Wednesday, January 24, 2024

The Monkey King

I just finished reading Monkey, I am glad I did. This is Arthur Whaley's abridged, 300-page translation of a Chinese classic titled Journey to the West, generally known in English as The Monkey King. It appeared in 1592. The manuscript of this 1,000-page epic was not signed, but most authorities think it was written by a gentleman named Wu Cheng'en. That doesn't settle the question of authorship, though, because people have been debating for 430 years how much of the story Wu (or someone else) took from older texts and oral folktales and how much he made up.

The Monkey King is a very weird story.

It has three parts that are quite different from each other. In the first, the Monkey King wakens from stone and gathers all the monkeys around him in a kingdom where they eat fruit and have fun all day. Then they have some trouble with their neighbors and end up forming a military state, and their king becomes an invincible warrior.

But Monkey is restless and ambitious and after a few centuries of ruling the monkeys he decides he wants to become immortal. So he enters into study with a great Taoist sage. What he studies and how is left very vague, but anway he somehow acquires an array of magic powers known as the 72 Transformations and gets himself invited up to heaven. The story's heaven is a bizarre mishmash of Chinese traditions, ruled by the Jade Emperor (a Confucian figure) with a whole court of generals, bureaucrats, scholars, and hangers on; Lao Tzu and his Daoist friends are there, mixing elixirs of immortality. Monkey goes on a sort of rampage, eating all the peaches in the garden of immortality, ruining the Emperor's annual feast, and so on. The Emperor sends his 40,000 immortal soldiers against Monkey, but they cannot defeat him. So the Emperor has to call in Buddha, who challenges Monkey to race across a vast plain toward four distant mountains. Monkey does so and thinks he has proved his prowess, until Buddha reveals that he has been running for weeks across the Buddha's palm. His power demonstrated, Buddha seals Monkey under a stone mountain for 500 years.

After 500 years Buddha finally releases Monkey to undertake a mission, accompanying a monk Whaley calls Tripitaka on a journey to India to acquire Buddhist scriptures. Together with two other demonic persons and a dragon transformed into a horse (see image at top), Monkey escorts Tripitaka to his destination and back, rescuing the unworldly monk from one disaster after another. In the original they have 81 separate misadventures, 81 being a sacred Buddhist number, and end up as immortal Buddhist sages.

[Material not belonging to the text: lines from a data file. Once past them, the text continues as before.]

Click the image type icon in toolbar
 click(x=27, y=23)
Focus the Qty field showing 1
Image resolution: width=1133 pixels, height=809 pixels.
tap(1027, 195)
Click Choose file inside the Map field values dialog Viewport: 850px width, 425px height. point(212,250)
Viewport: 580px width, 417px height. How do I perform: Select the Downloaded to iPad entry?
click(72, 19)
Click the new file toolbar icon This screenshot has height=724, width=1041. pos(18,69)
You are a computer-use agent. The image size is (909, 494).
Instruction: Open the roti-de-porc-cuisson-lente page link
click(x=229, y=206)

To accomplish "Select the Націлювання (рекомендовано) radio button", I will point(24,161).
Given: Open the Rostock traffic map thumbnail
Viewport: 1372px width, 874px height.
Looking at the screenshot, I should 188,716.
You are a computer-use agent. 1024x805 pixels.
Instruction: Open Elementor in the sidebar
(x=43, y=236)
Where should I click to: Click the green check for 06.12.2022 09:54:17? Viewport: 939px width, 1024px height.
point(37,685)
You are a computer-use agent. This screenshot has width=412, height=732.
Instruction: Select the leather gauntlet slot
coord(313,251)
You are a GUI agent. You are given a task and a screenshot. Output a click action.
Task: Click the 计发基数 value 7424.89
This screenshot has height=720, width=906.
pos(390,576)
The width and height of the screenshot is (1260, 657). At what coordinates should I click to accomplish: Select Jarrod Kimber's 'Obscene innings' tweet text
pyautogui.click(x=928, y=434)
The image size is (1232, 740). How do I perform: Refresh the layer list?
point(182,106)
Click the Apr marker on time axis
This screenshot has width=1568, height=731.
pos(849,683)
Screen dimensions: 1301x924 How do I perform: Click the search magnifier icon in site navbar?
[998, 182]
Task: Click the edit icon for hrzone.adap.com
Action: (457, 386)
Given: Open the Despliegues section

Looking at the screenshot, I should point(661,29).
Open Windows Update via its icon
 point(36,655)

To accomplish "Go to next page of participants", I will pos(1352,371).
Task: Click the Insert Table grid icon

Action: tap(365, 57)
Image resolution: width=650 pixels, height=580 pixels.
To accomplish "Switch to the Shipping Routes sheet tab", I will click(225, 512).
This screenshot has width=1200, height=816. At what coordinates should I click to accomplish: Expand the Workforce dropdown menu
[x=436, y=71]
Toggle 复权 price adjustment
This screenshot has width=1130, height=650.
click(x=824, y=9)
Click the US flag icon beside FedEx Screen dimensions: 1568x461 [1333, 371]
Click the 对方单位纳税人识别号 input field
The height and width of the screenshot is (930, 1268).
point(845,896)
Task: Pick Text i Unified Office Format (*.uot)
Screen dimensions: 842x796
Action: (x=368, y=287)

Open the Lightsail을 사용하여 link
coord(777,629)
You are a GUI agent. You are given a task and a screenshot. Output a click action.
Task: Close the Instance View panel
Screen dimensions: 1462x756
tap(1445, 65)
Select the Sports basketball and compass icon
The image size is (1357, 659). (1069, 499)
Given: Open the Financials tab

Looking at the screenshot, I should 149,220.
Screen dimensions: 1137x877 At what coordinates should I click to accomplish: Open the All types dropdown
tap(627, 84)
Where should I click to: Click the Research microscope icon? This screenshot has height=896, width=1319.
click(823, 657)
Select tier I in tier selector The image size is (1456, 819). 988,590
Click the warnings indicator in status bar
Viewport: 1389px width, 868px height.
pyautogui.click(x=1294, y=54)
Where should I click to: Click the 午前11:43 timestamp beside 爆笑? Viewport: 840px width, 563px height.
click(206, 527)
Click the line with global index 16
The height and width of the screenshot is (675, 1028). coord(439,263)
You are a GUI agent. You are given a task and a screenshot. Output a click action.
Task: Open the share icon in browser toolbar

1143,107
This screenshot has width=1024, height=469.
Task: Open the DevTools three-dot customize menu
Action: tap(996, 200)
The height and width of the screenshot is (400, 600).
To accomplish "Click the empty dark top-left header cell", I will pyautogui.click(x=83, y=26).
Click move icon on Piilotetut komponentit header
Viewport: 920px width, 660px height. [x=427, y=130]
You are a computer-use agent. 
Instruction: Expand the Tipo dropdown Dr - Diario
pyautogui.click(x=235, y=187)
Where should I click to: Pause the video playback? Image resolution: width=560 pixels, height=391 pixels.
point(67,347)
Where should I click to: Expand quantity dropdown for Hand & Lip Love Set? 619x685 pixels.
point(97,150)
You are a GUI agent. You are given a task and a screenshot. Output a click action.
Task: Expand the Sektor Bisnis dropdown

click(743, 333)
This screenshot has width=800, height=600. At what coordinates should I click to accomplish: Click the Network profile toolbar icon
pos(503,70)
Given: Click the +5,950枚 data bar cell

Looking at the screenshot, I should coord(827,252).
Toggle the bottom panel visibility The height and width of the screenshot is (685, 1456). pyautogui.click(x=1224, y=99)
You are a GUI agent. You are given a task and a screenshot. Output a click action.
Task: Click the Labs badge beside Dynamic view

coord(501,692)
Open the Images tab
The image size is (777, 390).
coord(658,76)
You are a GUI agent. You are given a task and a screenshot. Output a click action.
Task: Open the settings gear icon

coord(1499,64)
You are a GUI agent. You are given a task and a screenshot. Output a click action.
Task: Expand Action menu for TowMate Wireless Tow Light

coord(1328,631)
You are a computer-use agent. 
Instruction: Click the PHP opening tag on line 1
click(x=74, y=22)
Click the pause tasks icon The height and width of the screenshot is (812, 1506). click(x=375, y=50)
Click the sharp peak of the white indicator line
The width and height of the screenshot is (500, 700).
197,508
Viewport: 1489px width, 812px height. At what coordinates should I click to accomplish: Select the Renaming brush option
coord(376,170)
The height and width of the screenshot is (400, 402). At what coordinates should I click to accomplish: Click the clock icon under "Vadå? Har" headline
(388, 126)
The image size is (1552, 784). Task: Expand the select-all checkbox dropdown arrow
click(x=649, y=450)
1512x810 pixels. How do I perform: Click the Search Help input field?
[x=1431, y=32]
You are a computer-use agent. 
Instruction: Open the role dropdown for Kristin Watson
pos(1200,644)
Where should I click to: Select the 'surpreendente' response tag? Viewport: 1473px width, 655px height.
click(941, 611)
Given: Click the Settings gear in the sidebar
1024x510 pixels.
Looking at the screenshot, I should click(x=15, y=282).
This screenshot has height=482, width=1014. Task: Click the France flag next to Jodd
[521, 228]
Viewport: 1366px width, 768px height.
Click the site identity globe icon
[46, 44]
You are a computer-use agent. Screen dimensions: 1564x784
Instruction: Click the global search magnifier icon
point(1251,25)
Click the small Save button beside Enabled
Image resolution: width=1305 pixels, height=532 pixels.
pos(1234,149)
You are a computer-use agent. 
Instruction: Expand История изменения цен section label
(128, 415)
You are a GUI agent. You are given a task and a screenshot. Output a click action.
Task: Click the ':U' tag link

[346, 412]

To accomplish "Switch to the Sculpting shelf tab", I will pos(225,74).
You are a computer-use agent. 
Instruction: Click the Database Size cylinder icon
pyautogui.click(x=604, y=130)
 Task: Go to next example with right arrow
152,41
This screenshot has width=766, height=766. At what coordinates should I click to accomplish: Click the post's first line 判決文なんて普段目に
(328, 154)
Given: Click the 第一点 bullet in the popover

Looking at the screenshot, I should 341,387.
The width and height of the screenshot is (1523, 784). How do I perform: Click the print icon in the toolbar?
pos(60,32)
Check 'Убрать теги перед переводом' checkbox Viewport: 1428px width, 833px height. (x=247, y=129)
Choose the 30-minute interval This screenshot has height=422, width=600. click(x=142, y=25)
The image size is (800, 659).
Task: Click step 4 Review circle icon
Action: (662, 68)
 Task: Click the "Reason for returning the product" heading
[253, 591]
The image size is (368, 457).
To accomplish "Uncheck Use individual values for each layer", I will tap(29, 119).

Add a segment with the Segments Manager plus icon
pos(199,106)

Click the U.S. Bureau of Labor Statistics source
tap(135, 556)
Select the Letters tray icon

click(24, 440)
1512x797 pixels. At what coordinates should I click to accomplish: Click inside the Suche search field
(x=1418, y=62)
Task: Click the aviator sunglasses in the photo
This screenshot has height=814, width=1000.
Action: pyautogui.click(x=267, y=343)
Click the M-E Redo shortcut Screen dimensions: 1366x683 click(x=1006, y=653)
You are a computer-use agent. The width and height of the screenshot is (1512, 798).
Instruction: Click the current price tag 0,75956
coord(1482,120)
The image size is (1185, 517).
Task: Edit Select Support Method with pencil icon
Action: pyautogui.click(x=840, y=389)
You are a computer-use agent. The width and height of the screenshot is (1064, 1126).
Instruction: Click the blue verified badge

This "journey to the west" is based on a true story. During the Sui (581-618) and Tang (618-907) Dynasties, China went big for Buddhism, which became a deep part of the culture and the main focus of religion in the court. But their knowledge of Buddhism was, many felt, limited by the poor quality and limited number of Buddhist texts they had available. So a monk named Xuanzang (602–664) undertook a journey to India to obtain better texts. He left in 629, defying the emperor, who had, in a classic Chinese move, banned all travel to other nations on the grounds that foreign influences were corrupting Chinese culture.

Xuanzang was gone from 629 to 645, and he returned with what sounds like a wagon-load of texts. These comprised what were called in Sanskrit the Tripitaka, that is, the Threefold Way. Xuanzang was lionized by the Tang court and quite a few statues of him were set up, some of which survive. An account of his journey was written by court scholars, Great Tang Records on the Western Regions. This is one of those fascinating medieval travelogues that mixes up what seem to be authentic descriptions of foreign lands with outlandish bits, like a race between dragons. The monks of one temple tell Xuanzang that Buddha preached in their land while flying in the air, because his footsteps caused earthquakes.

This event made such an impression in China that it acquired the vast array of folk embellishment that Wu Cheng'en recorded. Along the way Xuanzang lost his name and took on that of the scriptures he acquired, Tang Sanzang, which is just the Chinese transliteration of Tripitaka. 

The story is hugely popular across East Asia, and there are many versions in Chinese, Korean, and Japanese. The most recent is Dragonball, a Japane manga and then anime that has spawned more than 300 televised episodes and half a dozen movies. In this version a human boy named Goku, with a monkey tail, lives out the story from Journey to the West, helping a sage search for the Dragonball. I watched bits of this over my sons' shoulders and knew vaguely that it was based on the Monkey King, but I just discovered that Goku-son is how the Chinese characters for Monkey King would be pronounced in Japanese.

I don't recommend Monkey as a story for your reading pleasure; it is too weird, absurd, and repetitive for modern readers. But I found it to be a fascinating glimpse into Asian folklore and in particular to beliefs about magic, immortality, and heaven. It will be good fodder for my own stories and games.